_Task description_: Format the data below, from its first line through the line containing "This screenshot has", as a JSON list of strings with one string per line, omitting blank lines.

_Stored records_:
*** Block opens ***

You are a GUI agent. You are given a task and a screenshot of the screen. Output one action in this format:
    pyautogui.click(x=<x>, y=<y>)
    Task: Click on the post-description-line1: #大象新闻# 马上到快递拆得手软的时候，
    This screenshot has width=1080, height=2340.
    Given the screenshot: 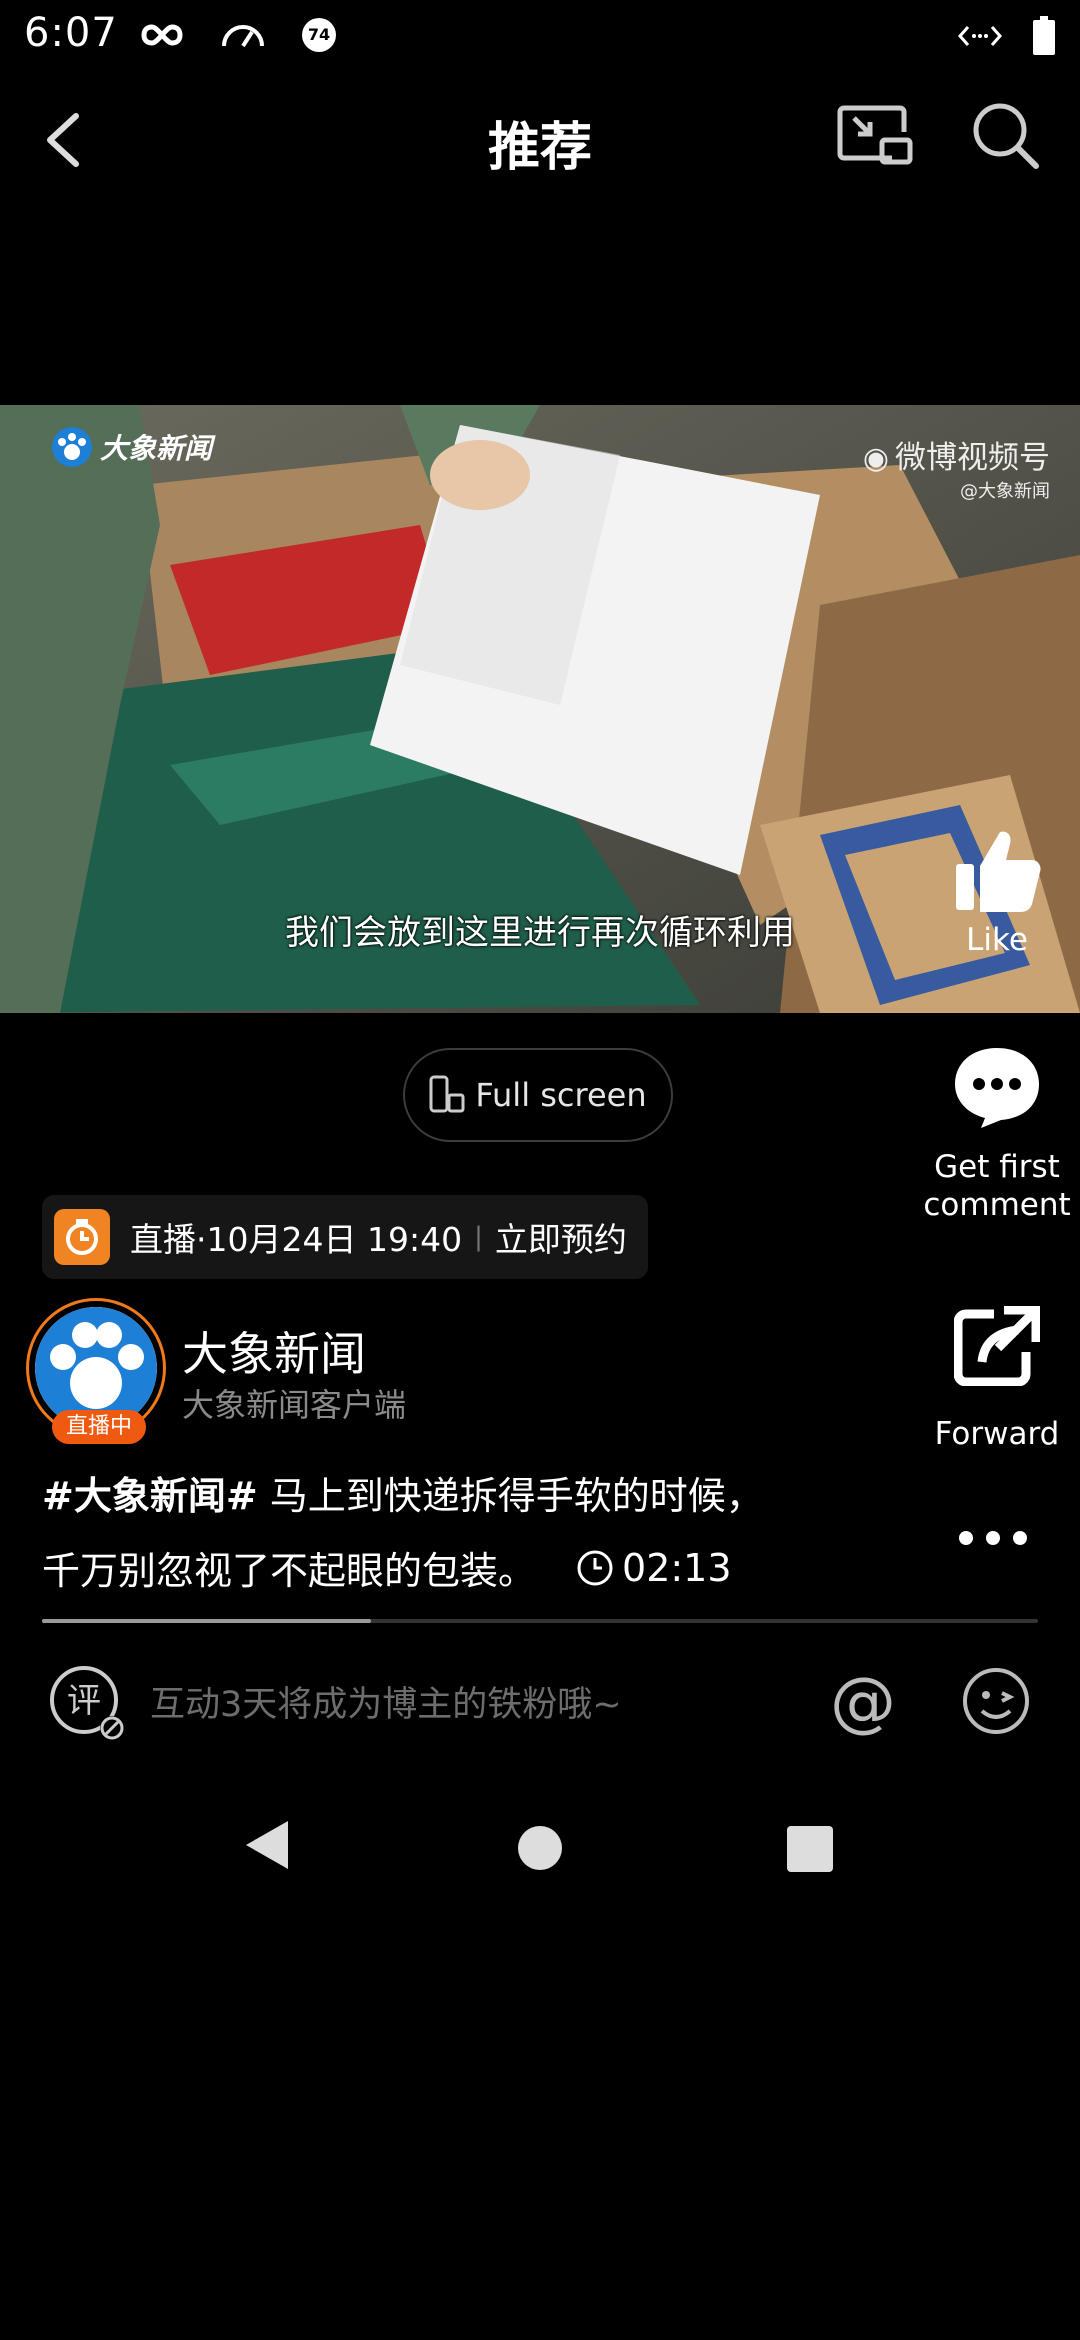 What is the action you would take?
    pyautogui.click(x=403, y=1492)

*** Block closes ***

_Response area_:
[
  "You are a GUI agent. You are given a task and a screenshot of the screen. Output one action in this format:",
  "    pyautogui.click(x=<x>, y=<y>)",
  "    Task: Click on the post-description-line1: #大象新闻# 马上到快递拆得手软的时候，",
  "    This screenshot has width=1080, height=2340."
]